O segundo tropeço veio em casa, contra o Botafogo. Um frustrante 0 a 0 que evidenciou a falta de criatividade no meio-campo corintiano. Renato Augusto, aos 35 anos, tem demonstrado sinais claros de desgaste físico, enquanto Maycon não conseguiu preencher o vazio deixado pela ausência de um organizador de jogo consistente.
Os jogos subsequentes seguiram o mesmo roteiro melancólico: empate por 2 a 2 com o Flamengo na Neo Química Arena, onde o Timão desperdiçou a vantagem de dois gols construída no primeiro tempo; derrota por 1 a 0 para o Grêmio em Porto Alegre, com gol de Suárez que demonstrou toda a experiência uruguaia; empate sem gols contra o modesto Cuiabá, partida em que o Corinthians finalizou apenas três vezes ao gol adversário.
A sequência prosseguiu com mais dois empates consecutivos: 1 a 1 contra o Santos na Vila Belmiro e 0 a 0 com o Fortaleza em Itaquera. Este último confronto foi particularmente revelador das limitações ofensivas alvinegras, já que contra um adversário teoricamente inferior tecnicamente, o time não conseguiu converter nenhuma das sete grandes chances criadas.
O ponto mais baixo: a goleada no templo do futebol carioca
Se os empates já causavam desconforto, a goleada sofrida no Maracanã representou o nadir desta crise. O Fluminense, embalado pela torcida e pela necessidade de se aproximar da liderança, atropelou um Corinthians apático, sem reação e completamente desorganizado taticamente. Os quatro gols sofridos - três apenas no primeiro tempo - escancararam problemas estruturais que vão muito além da questão técnica.

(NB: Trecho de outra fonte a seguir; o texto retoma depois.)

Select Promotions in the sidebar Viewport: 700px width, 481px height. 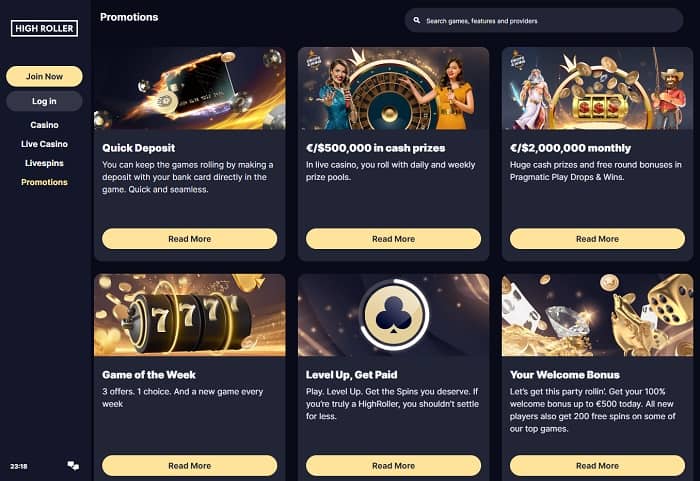tap(44, 182)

A defesa corintiana, que na temporada passada figurava entre as menos vazadas do campeonato, agora acumula 28 gols sofridos em 20 partidas, média de 1,4 por jogo. Fabio Santos, lateral-esquerdo de 38 anos, tem demonstrado claras limitações físicas para acompanhar o ritmo do futebol moderno, enquanto a dupla de zagueiros formada por Cacá e Gustavo Henrique oscila entre atuações seguras e falhas grotescas.
No setor ofensivo, os números são igualmente preocupantes. O Corinthians marcou apenas oito gols nos últimos oito jogos, média de um por partida que está longe de ser competitiva para um clube com as ambições alvinegras. Róger Guedes, principal esperança de gols da equipe, soma apenas cinco tentos em toda a temporada, enquanto o jovem Wesley, tido como promessa, ainda não conseguiu se firmar como titular absoluto.

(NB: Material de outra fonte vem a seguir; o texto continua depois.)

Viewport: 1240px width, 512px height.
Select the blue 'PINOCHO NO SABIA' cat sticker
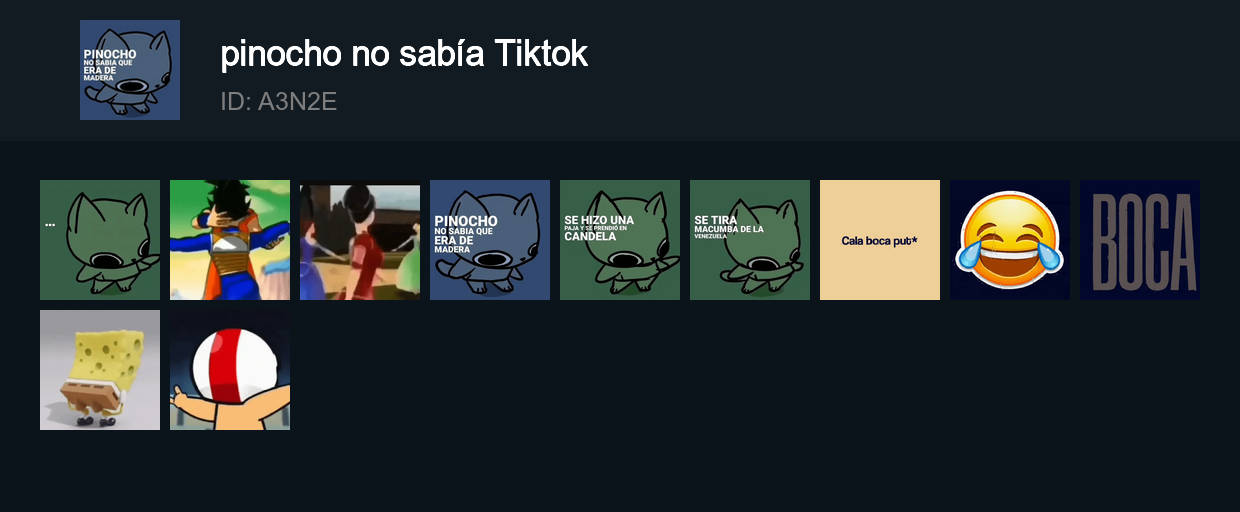490,240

O peso da história e a urgência do presente
Esta crise evoca memórias dolorosas do torcedor corintiano, particularmente os traumáticos anos de 2007 e 2008, quando o clube amargou rebaixamentos e campanhas vexatórias. Embora a situação atual ainda não configure risco de queda - o Corinthians está a oito pontos da zona de rebaixamento -, a trajetória descendente preocupa dirigentes e comissão técnica.
A pressão sobre António Oliveira intensifica-se a cada rodada. O técnico português, contratado com grandes expectativas após passagem destacada no Al-Sadd do Catar, não conseguiu implementar um padrão de jogo convincente. Suas constantes alterações táticas - ora priorizando a posse de bola, ora apostando em transições rápidas - demonstram incerteza conceitual que se reflete diretamente no rendimento dos jogadores.

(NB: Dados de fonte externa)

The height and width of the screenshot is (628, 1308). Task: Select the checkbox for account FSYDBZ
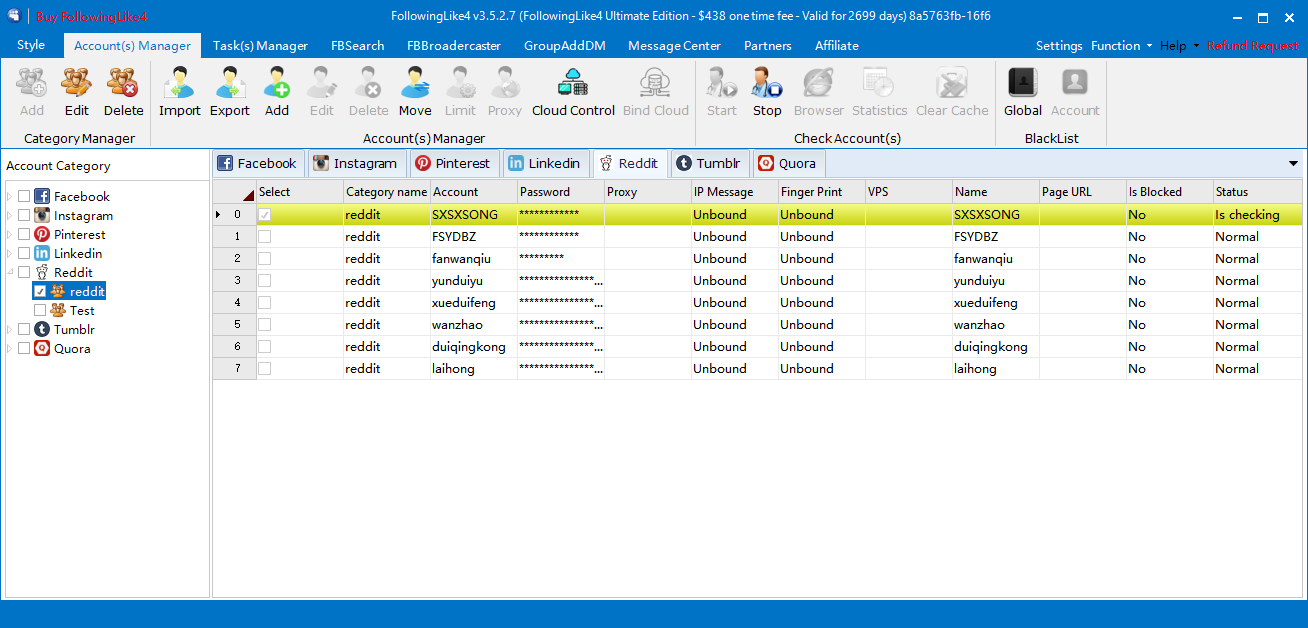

Para reverter este quadro desolador, o Corinthians precisará de mudanças profundas e imediatas. A começar pelo fortalecimento do meio-campo, setor onde a equipe mais perde bolas e demonstra menor capacidade de criação. A contratação de um volante destruidor e de um meia organizador tornou-se prioridade absoluta para a próxima janela de transferências.
Enquanto isso, resta ao torcedor corintiano a esperança de que esta seja apenas mais uma tempestade passageira na história do clube. Afinal, como ensina a própria trajetória centenária do Timão, é nas adversidades que se forjam os momentos de maior glória. O problema é que, neste momento, até mesmo os mais otimistas começam a questionar quando - e se - esta redenção virá.